Collected data entries
*** Begin section ***
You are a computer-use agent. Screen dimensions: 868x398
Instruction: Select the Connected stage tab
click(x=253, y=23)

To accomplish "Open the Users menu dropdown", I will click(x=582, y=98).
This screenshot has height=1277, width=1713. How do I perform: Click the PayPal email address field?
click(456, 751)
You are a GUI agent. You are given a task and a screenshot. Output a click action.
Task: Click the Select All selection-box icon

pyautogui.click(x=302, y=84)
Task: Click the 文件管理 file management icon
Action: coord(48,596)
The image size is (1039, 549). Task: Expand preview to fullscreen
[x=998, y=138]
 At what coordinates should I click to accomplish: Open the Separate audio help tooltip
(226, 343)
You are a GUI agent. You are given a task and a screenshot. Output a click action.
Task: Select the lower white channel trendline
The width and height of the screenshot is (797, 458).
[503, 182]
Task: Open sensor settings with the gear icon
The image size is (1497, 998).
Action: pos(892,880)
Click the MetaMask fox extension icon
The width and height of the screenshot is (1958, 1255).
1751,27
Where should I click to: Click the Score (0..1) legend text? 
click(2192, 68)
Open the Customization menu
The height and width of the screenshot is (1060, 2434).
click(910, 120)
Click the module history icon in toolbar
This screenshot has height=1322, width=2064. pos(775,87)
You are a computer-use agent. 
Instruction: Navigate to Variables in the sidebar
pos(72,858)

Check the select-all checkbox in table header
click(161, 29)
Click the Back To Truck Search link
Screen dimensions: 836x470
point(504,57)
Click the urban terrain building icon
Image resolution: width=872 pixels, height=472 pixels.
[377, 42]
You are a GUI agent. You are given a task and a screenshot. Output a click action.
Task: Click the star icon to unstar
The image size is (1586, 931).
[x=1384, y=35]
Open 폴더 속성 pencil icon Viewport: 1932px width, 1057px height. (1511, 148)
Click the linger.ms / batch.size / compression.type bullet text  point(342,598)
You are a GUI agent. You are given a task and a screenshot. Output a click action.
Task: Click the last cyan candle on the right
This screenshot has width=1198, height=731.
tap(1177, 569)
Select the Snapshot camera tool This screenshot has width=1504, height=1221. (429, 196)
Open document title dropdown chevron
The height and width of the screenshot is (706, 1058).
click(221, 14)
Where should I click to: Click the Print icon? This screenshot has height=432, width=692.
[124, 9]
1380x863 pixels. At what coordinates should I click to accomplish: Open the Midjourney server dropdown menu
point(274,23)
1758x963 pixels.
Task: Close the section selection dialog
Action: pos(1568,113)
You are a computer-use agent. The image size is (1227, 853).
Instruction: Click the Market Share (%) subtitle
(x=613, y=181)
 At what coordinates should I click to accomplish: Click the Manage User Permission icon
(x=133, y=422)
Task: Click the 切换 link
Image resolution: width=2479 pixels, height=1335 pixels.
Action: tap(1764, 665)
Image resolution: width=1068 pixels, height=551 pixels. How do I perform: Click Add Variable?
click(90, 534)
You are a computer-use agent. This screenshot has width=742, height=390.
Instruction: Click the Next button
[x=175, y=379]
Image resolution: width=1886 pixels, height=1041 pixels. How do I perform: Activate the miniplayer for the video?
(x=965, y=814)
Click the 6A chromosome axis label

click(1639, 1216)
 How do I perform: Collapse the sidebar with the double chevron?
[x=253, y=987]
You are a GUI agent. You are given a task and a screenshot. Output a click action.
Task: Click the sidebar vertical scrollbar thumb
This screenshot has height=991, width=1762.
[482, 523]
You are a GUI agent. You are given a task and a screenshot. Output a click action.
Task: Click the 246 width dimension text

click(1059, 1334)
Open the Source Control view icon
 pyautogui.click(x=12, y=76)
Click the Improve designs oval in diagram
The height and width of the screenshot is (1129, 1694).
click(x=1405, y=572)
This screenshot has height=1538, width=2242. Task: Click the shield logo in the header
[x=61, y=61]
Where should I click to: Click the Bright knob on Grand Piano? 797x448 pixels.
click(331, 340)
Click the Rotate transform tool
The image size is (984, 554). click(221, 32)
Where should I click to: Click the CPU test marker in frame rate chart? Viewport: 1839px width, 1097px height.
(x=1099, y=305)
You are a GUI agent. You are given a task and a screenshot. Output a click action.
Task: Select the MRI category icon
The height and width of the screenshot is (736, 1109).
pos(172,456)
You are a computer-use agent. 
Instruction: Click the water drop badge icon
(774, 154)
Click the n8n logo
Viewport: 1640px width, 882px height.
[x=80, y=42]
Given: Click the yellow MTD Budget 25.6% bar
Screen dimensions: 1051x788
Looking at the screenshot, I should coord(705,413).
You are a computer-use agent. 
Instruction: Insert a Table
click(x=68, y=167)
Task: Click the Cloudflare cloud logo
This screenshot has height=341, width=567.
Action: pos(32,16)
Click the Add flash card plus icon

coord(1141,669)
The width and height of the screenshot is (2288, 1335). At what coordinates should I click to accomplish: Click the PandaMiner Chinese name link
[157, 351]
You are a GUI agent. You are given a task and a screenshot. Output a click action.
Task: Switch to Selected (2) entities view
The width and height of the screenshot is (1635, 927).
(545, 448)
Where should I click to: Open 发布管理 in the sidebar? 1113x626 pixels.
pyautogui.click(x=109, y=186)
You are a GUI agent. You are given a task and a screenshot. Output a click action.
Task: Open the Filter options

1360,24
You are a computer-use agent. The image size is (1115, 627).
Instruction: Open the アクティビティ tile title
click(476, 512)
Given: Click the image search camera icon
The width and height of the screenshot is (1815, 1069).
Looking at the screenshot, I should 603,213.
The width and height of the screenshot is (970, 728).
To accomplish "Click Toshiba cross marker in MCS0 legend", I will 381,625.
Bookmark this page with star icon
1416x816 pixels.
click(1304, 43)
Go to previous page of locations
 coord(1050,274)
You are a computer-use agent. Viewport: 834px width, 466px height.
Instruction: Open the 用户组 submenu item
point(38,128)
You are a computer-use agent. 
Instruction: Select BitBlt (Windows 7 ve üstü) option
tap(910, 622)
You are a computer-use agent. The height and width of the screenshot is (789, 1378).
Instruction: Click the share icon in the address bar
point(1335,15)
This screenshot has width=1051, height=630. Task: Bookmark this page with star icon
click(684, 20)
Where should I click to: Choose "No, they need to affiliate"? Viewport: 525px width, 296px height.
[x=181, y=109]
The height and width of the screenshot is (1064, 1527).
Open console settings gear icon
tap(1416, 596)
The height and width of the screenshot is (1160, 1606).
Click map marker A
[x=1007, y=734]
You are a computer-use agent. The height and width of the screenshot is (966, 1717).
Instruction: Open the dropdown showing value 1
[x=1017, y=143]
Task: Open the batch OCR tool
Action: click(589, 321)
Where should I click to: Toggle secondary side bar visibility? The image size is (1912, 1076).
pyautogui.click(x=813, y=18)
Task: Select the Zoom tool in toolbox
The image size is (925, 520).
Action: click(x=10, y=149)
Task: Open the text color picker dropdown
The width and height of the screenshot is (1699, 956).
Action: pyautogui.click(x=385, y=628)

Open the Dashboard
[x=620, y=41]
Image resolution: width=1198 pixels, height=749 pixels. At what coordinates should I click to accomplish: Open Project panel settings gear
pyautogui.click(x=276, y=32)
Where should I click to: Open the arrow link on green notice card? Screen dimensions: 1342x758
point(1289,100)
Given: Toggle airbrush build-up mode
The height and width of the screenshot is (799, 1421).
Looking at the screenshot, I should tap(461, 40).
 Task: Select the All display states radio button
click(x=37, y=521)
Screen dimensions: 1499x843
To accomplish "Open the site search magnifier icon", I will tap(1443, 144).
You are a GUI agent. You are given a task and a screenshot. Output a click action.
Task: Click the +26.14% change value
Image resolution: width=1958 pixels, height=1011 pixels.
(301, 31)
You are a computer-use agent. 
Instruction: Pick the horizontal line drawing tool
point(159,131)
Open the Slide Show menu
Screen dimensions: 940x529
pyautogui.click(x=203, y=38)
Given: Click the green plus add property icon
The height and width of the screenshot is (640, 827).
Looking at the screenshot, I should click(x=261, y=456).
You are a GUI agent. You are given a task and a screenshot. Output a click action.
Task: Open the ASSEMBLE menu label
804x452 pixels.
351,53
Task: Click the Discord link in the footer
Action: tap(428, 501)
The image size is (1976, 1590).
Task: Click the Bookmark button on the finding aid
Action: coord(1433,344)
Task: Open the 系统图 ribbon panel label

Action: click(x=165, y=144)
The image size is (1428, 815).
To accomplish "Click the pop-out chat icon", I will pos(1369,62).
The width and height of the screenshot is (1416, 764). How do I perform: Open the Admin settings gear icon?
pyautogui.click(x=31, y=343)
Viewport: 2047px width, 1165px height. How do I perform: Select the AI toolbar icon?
*** End section ***
Task description —
An exact copy of the lines above, from the one containing "Given: Click the green plus add property icon" down to the one containing "Task: Open the ASSEMBLE menu label" and including both, is the whole answer; retype it and nothing else.

Task output —
Given: Click the green plus add property icon
The height and width of the screenshot is (640, 827).
Looking at the screenshot, I should click(x=261, y=456).
You are a GUI agent. You are given a task and a screenshot. Output a click action.
Task: Open the ASSEMBLE menu label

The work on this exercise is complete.